Dual-boot installation: Qubes. Kali 2023

Your system is a mess tbh, you have EFI System partition with qubes xen/initamfs files but without grub files.
So I can only guess that you’re booting Qubes OS in Legacy mode?
And it seems that you’ve installed Kali in Legacy mode as well.
I don’t know how to configure multibooting properly for Legacy mode so I can’t help here.
Maybe someone else that use multibooting in Legacy boot mode can help out.

It was hard for me and it took me a long time to install and make Qubes work on my notebook, as you can see in this post, (one of the reasons being my hardware is old):

and the conversation continued with many more questions from me here:

I don’t really remember why I installed it in legacy mode, as you have more knowledge than me about Qubes, maybe you can deduct it from those messages?. Do you think it may also work in UEFI mode for my hardware? Do I need to reinstall both operative systems for that?
I remember I had a smaller SSD and then I upgraded to a bigger one, so I am not 100% sure if all that long process was done with the actual SSD as well. I don’t remember using any disk’s cloning software so I probably installed Qubes again in the new SSD.

It’s not guaranteed that UEFI will work right away, maybe you’ll need to use some custom options to make it work.

As I understand it, this part of guide:
Multibooting Qubes
Would be appropriate for your case if you’ve installed the Kali Linux on separate disk with its own GRUB installed.
But since you’ve installed the Kali on the same disk you should’ve followed this part of the guide:
Multibooting Qubes

I solved it this way:

On dom0, thunar, I’ve looked for the absolute (complete) route for the Kali’s partition and copied it into the clipboard.

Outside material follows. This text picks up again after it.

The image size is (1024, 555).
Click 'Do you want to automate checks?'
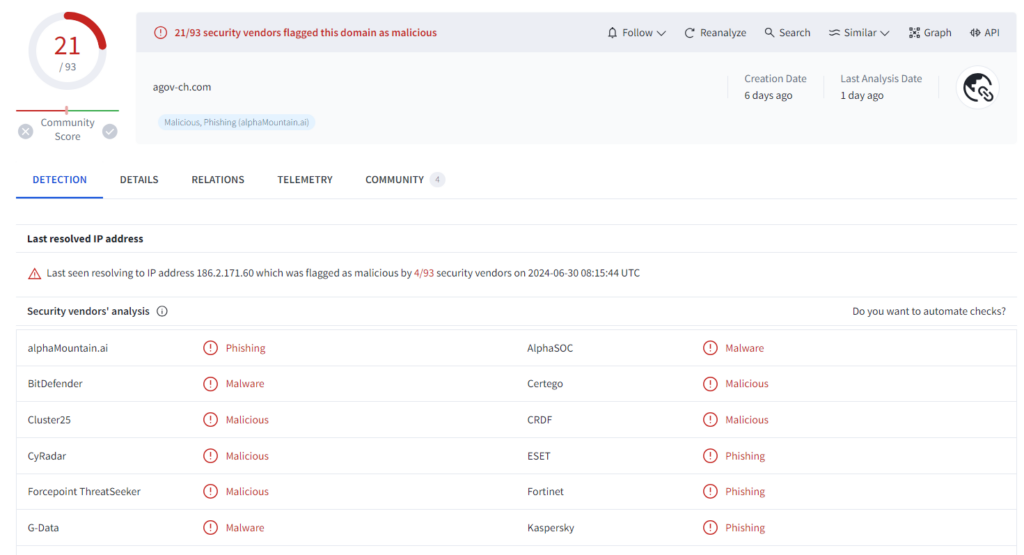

On dom0, terminal I run: sudo nano [that-location]/boot/grub/grub.cfg
and copied to the clipboard the menuentry Kali GNU/Linux (at ### BEGIN /etc/grub.d/10_linux ###). Those were 17 lines including the } on the last line. Then I run:
sudo nano /boot/grub2/grub.cfg and pasted it after the end of the menuentry 'Qubes, with Xen hypervisor' (marked with a })

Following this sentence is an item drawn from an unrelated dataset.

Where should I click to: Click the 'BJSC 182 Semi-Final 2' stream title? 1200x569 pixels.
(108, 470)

However I think this is not the best way to do it as that file warns DO NOT EDIT THIS FILE. I will probably try later to edit /etc/grub.d/40_custom and then run sudo upgrade-grub.

This was thanks to user @alzer89 who answered my pm with instructions and @apparatus who also spent time on my problem. (ChatGPT was useless in this case). Now I need to make it survive updates, maybe I can make an script that inserts the code into the grub file and execute that script inside /etc/apt/apt.conf.d/99post-update ? Maybe there is a simpler way?

Placing the Kali grub menu entry in /etc/grub.d/40_custom should work.
But you may need to manually update this entry after Kali kernel update.